VAUDEVILLE, Arthur Miller’s subtitle for this play gives the clue to his dramatic intention.

Following the fortunes of the Baum family during the eventful decade following the Great Crash in the US, its episodic non-linear progression, shot through with live period music, is accentuated by Rachel Chavkin’s direction that turns the central family trio into an ensemble of three ethnic backgrounds — white Jewish, African-American and South Asian.

Their individual scenes are punctuated by symbolic group dance, as the stage rotates and this sense of a circular merry-go-round progression captures the timelessness of Miller’s play, which  highlights the engrained fallacy of blindly relying on never-ending growth to fuel capitalism and the human cost of the bust that follows in the wake of any rampant boom.

Semi-autobiographical, the central character Lee shares much with Miller in coming from an immigrant family who made good in the 1920s and were living the high-life in Manhattan before losing everything in the Great Crash and moving to Brooklyn.

There, Lee struggles to fund his studies, help support his family and pursue journalism and the microcosm of family life, reflecting external political and social tensions, is central to Miller’s work.

But the experimental nature of the play’s segmented narrative, complemented by by swing and jazz classics, fails to deliver the emotional impact of some of his better-known plays and Chavkin’s direction is to be commended.

With a score that integrates the modern with the traditional, a large ensemble weaving in period dance numbers  and the audience on both sides of a rotating set, the scale and the extent of the depression are highlighted even if the personal drama is further denuded.
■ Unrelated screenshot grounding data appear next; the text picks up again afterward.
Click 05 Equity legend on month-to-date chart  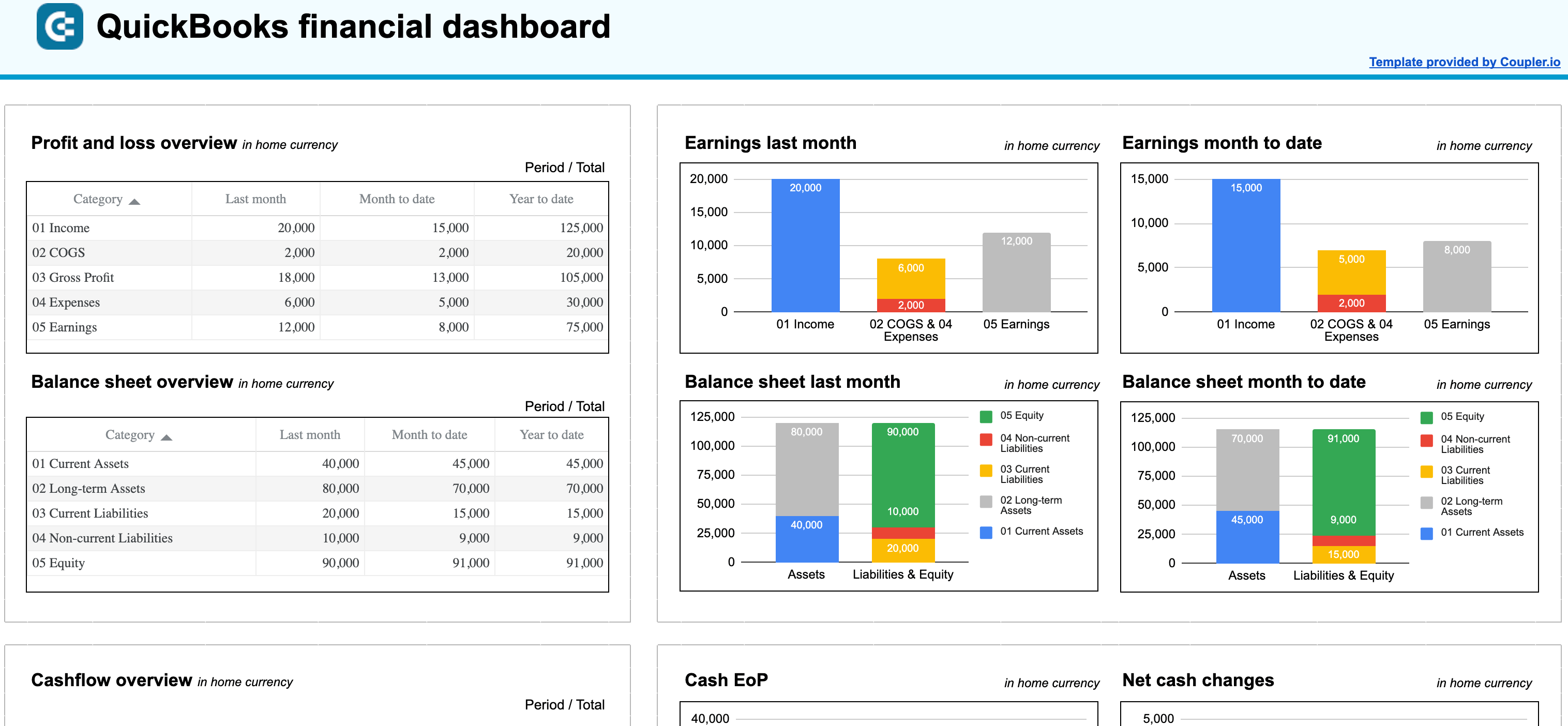pyautogui.click(x=1428, y=417)
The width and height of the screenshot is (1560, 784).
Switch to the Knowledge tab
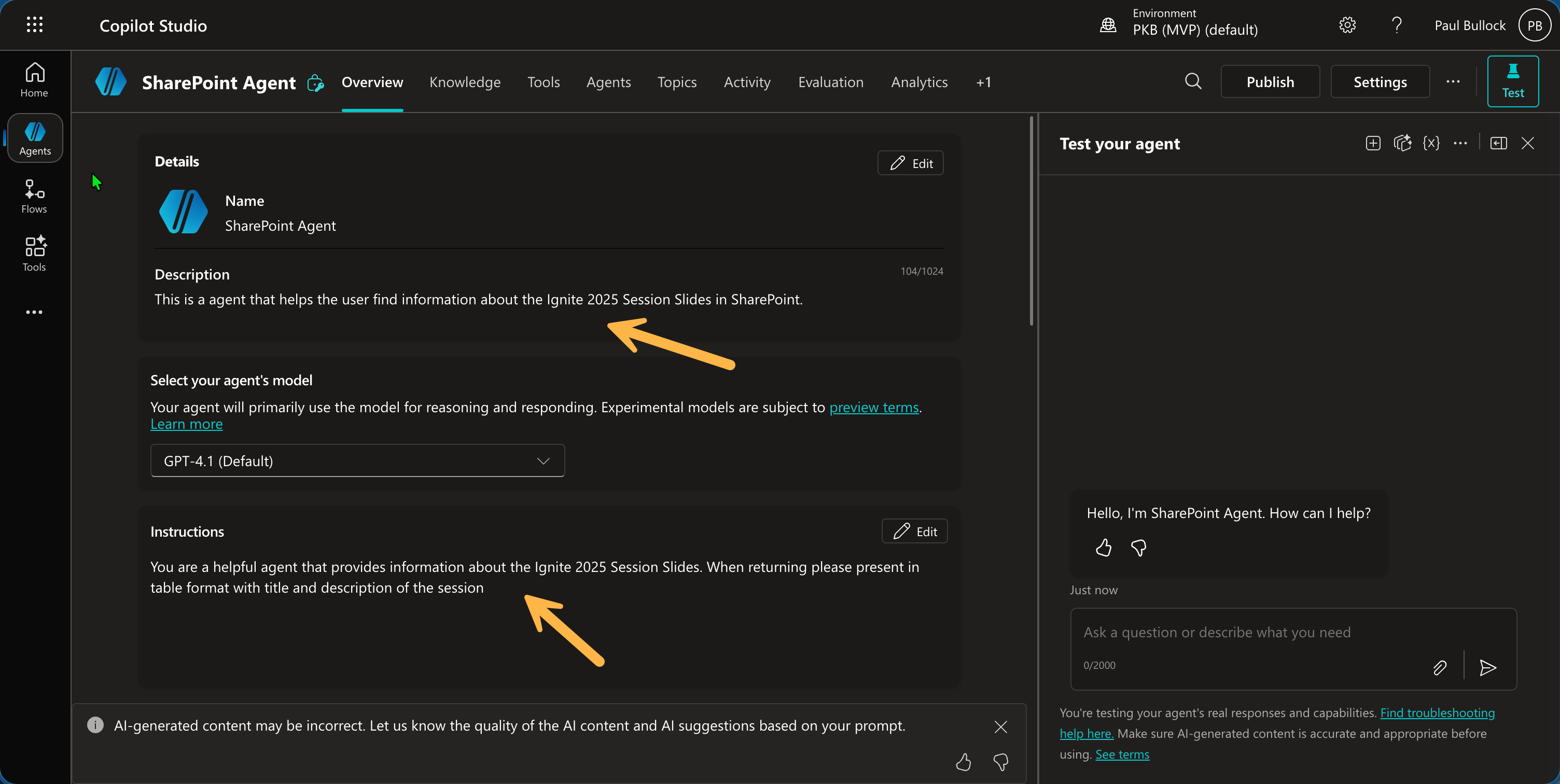click(x=465, y=82)
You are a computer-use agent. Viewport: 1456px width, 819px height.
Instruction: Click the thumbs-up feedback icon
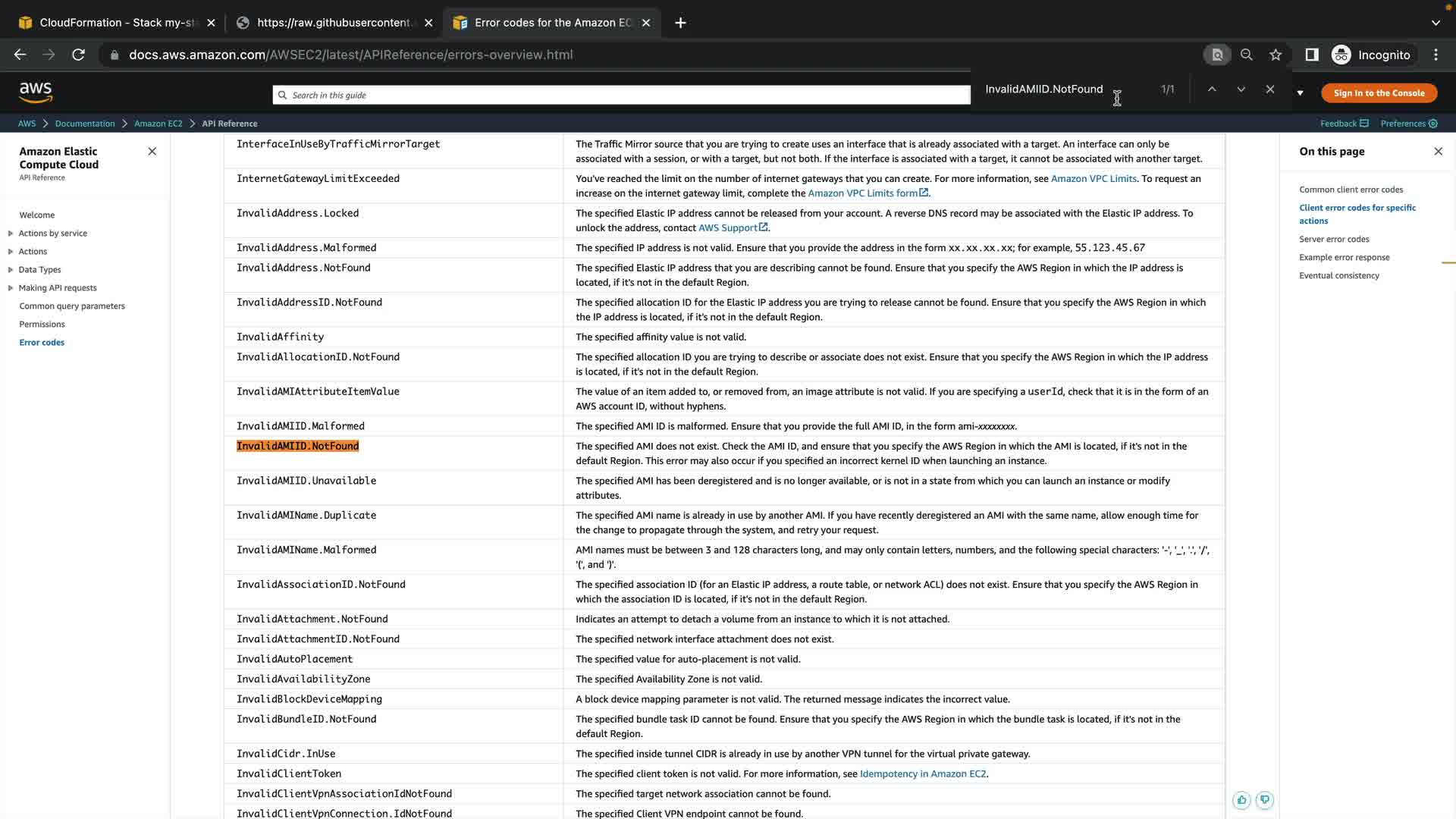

The American Clock may not have the emotional impact we expect of Miller but this is still a fascinating examination of US society during a decade of poverty only really rescued by WWII.

The suicides, joblessness, evictions, homelessness and mass relocation are counterbalanced by humanity, charity and social levelling — contrasting aspects of such momentous economic upheaval.

Runs until March 30, box office: oldvictheatre.com.